Normally you wouldn’t encourage your children to throw food, but Cornelius resident Mary Gourley was doing just that with her 18-month-old daughter, Olive Moore.
They were celebrating the Lunar New Year by throwing lettuce back at the Mooresville Hung Gar Kung Fu Academy dancers during the Dragon Dance.
The ceremonial dance featured brightly adorned dragons scattering the lettuce leaves among the crowd, symbolizing a fresh start for the New Year and the spreading of good luck.
“This is Olive’s third time for this event,” Gourley said, explaining that she was pregnant with Olive the first time she came. Gourley said she enjoys the event so much that she intends to come every year to make Olive aware of the Asian culture.
The two were attending the Lunar New Year Celebration at Davidson College on Feb. 15, though the actual New Year was Feb. 19.
Kaylie Tram, president of the Asian Culture Awareness Association, which organized the observance, said the event is designed to teach others about the Asian culture. It has grown during the three years she has been attending the college.
“It is an event that we have every year that the Davidson community and the college looks forward to,” said Tram. “The excitement you feel with all these people around you, enjoying the food and performances, is what keeps people coming back.”
“The New Year is set by the lunar calendar and this is the Year of the goat or sheep, depending on the culture you are from,” said Tram.
The Brown Atrium in the Alvarez College Union building on the Davidson campus was decorated with Chinese lanterns, while crafts such as bamboo painting and character writings were on display and the air was filled with the smell of Asian cuisine and music.

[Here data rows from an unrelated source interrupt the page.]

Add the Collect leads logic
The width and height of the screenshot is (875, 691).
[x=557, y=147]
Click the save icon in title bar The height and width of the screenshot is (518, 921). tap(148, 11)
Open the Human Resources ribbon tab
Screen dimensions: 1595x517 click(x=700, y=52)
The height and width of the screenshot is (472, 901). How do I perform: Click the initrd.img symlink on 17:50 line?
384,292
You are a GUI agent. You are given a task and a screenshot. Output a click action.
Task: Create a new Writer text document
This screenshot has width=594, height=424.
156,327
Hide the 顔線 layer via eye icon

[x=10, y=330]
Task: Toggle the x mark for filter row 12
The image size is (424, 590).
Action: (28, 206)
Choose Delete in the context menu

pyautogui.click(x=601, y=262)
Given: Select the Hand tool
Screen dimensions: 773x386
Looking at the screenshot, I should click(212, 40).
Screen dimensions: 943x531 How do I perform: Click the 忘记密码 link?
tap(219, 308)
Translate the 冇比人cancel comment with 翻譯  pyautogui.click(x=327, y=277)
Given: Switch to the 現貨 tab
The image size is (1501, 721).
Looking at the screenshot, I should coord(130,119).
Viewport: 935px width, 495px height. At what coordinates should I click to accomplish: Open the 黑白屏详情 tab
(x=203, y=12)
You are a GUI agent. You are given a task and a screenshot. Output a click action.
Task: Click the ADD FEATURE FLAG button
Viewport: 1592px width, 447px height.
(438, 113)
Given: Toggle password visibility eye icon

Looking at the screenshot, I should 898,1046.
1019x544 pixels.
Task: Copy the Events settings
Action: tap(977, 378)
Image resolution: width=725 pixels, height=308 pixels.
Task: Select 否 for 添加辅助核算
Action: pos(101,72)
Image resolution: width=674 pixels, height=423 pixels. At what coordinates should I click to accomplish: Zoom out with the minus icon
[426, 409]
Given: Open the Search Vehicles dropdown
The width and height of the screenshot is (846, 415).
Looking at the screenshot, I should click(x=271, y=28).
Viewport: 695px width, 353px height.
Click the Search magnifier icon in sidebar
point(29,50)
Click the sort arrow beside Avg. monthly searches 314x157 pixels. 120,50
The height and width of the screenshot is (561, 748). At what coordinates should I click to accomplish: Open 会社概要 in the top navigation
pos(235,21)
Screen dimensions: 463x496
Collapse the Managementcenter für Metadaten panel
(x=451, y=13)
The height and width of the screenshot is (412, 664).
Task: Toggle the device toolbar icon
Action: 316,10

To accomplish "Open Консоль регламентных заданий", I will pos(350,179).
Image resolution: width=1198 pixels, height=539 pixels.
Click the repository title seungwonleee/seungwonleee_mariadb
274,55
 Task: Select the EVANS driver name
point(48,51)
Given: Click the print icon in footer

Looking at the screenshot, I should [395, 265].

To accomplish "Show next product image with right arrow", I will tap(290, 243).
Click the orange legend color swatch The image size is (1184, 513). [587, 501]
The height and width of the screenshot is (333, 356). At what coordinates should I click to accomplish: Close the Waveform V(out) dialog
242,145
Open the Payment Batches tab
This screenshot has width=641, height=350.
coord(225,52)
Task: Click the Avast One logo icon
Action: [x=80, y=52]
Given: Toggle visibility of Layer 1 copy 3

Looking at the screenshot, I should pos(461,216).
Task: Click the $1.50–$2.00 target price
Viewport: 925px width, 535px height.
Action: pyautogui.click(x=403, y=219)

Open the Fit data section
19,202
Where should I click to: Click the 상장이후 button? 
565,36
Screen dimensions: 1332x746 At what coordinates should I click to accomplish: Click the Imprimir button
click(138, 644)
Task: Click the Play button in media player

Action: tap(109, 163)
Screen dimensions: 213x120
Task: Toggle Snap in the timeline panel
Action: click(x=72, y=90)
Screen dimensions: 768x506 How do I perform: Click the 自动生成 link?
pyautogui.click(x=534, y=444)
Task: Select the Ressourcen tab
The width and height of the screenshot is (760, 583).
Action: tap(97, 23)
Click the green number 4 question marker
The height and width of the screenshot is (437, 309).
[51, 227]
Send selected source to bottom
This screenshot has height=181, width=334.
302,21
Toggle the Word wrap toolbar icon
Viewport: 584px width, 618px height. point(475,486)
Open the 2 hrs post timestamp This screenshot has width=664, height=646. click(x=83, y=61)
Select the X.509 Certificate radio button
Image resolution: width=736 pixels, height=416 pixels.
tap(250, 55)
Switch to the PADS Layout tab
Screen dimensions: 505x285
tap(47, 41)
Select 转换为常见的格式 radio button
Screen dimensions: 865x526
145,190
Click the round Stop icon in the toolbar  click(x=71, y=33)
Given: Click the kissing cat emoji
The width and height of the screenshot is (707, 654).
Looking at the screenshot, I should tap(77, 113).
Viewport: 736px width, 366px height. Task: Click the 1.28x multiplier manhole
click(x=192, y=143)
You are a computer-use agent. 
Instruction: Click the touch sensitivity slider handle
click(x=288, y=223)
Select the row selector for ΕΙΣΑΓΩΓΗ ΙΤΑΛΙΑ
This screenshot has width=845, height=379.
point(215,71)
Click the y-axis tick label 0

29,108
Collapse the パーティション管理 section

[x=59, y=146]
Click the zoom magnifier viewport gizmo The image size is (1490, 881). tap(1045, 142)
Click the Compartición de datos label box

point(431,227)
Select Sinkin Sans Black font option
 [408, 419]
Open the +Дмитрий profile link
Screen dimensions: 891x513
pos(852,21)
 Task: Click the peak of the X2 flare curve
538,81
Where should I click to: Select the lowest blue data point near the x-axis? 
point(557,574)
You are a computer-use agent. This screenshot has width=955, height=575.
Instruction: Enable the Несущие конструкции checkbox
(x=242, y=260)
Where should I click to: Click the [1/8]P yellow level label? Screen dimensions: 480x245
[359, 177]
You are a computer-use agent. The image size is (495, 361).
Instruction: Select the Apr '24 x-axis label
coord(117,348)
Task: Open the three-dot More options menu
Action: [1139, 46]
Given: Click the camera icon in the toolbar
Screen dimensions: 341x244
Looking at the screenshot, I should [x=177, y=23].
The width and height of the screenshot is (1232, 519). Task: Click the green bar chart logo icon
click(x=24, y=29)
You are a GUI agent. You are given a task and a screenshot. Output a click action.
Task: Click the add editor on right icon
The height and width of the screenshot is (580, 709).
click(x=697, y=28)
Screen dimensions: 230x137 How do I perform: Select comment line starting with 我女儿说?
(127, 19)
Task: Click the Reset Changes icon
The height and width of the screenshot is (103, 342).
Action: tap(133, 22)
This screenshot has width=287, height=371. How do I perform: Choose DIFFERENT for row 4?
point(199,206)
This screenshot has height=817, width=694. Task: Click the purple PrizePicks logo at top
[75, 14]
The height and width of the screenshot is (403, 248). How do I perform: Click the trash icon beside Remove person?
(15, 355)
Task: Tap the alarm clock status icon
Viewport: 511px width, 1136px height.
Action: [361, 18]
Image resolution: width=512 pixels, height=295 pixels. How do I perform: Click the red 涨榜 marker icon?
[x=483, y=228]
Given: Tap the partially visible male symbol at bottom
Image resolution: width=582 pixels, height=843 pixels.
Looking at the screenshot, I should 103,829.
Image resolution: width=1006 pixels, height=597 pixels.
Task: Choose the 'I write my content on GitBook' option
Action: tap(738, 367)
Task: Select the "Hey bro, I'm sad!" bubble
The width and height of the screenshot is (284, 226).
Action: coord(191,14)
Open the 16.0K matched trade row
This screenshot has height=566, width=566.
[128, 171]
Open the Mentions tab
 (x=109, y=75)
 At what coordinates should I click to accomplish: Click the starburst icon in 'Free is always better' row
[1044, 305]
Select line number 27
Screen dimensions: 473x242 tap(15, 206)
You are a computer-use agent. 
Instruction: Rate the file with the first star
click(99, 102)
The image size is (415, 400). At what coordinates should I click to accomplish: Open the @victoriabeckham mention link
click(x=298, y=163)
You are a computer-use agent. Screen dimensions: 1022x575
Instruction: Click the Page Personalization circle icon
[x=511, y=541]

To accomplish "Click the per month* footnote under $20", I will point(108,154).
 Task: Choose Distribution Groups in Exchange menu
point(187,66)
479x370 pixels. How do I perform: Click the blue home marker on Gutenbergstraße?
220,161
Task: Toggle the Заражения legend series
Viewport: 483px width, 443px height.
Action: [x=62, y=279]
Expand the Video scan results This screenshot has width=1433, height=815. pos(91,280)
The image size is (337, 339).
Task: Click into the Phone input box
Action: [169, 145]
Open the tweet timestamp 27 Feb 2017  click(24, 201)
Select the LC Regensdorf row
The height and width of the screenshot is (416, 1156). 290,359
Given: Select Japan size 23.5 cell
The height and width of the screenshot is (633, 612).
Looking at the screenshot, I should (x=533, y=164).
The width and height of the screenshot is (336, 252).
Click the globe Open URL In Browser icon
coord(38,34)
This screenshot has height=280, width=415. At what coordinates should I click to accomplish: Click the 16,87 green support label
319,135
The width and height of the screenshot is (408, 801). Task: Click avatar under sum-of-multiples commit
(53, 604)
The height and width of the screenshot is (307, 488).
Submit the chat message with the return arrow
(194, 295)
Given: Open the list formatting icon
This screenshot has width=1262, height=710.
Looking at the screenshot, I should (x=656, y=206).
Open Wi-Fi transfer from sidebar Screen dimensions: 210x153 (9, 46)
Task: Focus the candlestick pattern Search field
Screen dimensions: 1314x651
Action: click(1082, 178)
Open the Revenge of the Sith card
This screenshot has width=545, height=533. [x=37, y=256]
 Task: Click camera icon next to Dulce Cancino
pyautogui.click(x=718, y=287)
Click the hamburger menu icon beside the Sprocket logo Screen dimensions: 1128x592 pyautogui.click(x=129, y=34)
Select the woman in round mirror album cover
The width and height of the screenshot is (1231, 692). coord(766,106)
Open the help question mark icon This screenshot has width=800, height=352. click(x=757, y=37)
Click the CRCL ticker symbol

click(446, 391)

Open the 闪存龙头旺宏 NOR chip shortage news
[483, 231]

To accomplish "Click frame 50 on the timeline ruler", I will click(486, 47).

There was also a photo booth with hats made to look like sheep to make a keepsake picture to remember the day.
Next to the buffet of traditional Asian offerings, freshman Henry Han, 18, helped with a make-your-own dumpling station. Han cooked the dumplings that attendees made by rolling pieces of chicken in the raw dough.
Among the performers, the Little Lotus Co. of Charlotte entertained the crowd by dancing the Chinese folk dance Kai Men Hong, which means “open door, see red.”
In addition to the food and crafts, students such as sophomore Adrian Cheung, 20, showed the attendees how to use a Chinese yo-yo.
Maya Choudhury, 5, was excited to try the yo-yo but needed some help. Junior Lauren Lu, 20, stepped in, putting her arms around Maya, grabbing her hands and guiding her through the motions.
In a few moments, Maya had the yo-yo spinning back and forth on the line.